1. De verboden, vervat in artikel 2, eerste lid, onder a. en b. van de wet, gelden niet op ten hoogste twaalf, door het kollege van burgemeester en wethouders aan te wijzen, zon- en feestdagen per kalenderjaar.
2. De in het eerste lid bedoelde bevoegdheid geldt voor elk deel van de gemeente afzonderlijk.
Het kollege van burgemeester en wethouders kan op aanvraag ontheffing verlenen van de in artikel 2, eerste lid, onder a en b van de wet vervatte verboden ten behoeve van winkels, die gesloten zijn op de in die verboden bedoelde zon- en feestdagen tussen 0 en 16.00 uur.
Het kollege van burgemeester en wethouders kan voor ten hoogste één winkel ontheffing verlenen.
Aan de ontheffing worden de volgende voorschriften verbonden:
de winkel dient gesloten te zijn tussen 24.00 uur en 16.00 uur;
er dienen uitsluitend of hoofdzakelijk eet- en drinkwaren te worden verkocht, met uitzondering van sterke drank als bedoeld in artikel 1, eerste lid, van de Drank- en Horecawet.

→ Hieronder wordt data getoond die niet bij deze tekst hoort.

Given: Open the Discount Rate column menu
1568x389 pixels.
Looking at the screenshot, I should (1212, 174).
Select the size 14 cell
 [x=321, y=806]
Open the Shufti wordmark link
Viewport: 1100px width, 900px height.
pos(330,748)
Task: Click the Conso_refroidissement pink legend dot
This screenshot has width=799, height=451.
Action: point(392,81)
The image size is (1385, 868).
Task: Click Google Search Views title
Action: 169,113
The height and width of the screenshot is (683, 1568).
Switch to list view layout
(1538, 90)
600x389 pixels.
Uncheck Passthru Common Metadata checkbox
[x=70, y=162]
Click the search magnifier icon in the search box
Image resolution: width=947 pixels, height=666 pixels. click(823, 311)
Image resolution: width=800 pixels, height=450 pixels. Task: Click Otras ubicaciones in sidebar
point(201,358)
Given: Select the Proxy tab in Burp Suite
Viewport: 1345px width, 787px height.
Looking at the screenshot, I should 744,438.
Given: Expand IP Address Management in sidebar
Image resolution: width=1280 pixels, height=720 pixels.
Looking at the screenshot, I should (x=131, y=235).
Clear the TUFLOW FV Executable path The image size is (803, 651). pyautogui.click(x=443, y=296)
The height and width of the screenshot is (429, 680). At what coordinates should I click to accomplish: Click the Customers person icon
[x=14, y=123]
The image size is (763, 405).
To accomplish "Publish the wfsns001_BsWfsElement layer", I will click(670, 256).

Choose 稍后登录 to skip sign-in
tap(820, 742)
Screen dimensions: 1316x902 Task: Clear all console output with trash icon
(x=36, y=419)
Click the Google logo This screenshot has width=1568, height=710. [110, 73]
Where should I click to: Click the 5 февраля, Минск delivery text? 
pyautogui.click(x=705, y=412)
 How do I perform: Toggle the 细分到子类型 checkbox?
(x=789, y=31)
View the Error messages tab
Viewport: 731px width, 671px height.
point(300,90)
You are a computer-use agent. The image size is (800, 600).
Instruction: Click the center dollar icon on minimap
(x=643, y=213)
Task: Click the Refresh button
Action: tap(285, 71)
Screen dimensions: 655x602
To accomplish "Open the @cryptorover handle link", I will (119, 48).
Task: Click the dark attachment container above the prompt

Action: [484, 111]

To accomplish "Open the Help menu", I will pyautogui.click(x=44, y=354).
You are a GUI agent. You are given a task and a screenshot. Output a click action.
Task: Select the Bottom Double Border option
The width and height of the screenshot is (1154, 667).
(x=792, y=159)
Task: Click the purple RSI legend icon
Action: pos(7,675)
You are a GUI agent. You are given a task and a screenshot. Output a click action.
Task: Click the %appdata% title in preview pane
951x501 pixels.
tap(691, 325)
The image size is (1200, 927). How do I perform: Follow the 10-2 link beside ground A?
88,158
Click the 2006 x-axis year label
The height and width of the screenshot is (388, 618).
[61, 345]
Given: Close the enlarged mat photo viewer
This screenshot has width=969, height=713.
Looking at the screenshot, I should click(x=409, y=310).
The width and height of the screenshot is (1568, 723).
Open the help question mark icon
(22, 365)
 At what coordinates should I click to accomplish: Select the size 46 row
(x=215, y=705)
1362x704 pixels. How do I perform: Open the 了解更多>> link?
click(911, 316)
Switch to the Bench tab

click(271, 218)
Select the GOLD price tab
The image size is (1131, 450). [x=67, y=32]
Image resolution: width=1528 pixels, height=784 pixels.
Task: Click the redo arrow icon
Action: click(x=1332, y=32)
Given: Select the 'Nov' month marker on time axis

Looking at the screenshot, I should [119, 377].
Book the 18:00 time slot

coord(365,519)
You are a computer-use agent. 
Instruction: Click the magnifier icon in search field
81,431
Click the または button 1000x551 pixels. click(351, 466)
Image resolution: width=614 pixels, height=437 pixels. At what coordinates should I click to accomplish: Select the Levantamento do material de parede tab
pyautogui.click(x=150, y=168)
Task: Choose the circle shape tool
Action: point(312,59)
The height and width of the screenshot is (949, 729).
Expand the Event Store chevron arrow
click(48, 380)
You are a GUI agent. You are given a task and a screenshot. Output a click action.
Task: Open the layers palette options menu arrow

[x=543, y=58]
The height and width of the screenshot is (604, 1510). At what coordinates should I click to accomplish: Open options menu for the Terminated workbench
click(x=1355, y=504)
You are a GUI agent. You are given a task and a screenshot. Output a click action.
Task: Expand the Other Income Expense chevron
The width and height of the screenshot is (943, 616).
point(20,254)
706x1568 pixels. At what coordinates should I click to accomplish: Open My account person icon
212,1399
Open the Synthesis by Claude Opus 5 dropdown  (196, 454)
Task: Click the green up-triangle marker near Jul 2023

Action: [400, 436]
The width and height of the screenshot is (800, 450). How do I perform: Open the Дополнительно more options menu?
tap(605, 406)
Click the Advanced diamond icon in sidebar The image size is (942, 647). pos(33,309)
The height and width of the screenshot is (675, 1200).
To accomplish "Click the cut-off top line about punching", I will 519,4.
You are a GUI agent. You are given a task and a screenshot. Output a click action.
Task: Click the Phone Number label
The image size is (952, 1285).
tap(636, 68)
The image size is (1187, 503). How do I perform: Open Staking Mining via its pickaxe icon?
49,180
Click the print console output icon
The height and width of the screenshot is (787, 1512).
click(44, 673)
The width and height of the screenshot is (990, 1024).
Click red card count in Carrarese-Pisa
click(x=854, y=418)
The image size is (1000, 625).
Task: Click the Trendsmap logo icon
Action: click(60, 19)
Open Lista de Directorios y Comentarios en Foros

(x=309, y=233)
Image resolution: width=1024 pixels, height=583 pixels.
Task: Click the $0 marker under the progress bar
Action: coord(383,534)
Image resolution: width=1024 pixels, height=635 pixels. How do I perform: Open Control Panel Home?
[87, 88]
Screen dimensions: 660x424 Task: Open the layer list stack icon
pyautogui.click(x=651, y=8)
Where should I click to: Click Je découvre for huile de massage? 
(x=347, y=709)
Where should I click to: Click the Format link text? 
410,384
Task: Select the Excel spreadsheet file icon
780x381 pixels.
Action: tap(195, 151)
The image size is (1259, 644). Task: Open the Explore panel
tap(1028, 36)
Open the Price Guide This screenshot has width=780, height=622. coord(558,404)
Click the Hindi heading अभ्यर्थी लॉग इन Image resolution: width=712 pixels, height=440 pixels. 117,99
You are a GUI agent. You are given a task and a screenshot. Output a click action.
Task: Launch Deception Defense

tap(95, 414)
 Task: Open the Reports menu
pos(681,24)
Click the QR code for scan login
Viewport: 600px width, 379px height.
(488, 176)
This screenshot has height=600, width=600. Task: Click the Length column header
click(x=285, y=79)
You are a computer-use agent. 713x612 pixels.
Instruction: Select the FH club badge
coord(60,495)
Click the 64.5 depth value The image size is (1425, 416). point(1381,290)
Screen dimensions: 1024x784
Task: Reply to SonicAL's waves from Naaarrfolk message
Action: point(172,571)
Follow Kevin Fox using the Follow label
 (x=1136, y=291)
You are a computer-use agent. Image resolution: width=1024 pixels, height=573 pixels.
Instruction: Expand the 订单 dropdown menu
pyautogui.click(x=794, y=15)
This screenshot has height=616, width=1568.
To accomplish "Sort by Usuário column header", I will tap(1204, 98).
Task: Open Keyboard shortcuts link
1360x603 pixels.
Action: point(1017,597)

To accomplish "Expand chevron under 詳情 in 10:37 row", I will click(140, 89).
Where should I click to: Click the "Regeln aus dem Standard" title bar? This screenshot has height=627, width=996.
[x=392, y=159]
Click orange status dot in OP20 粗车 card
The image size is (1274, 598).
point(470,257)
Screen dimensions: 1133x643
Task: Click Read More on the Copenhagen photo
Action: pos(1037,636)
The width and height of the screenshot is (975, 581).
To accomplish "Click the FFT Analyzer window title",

De ontheffing kan worden geweigerd indien de woon- en leefsituatie of de openbare orde in de omgeving van de winkel op ontoelaatbare wijze nadelig wordt beïnvloed door de openstelling van de winkel.
Het kollege van burgemeester en wethouders kan ontheffing verlenen van de in artikel 2 van de wet vervatte verboden, voor zover deze betrekking hebben op de zondag, nieuwjaarsdag, tweede paasdag, hemelvaartsdag, tweede pinksterdag en eerste of tweede kerstdag, ten behoeve van:
bijzondere gelegenheden van tijdelijke aard;
het uitstallen van goederen.
De in het eerste lid genoemde ontheffing kan worden verleend in geval van: feestelijkheden, bijeenkomsten, veilingen en beurzen.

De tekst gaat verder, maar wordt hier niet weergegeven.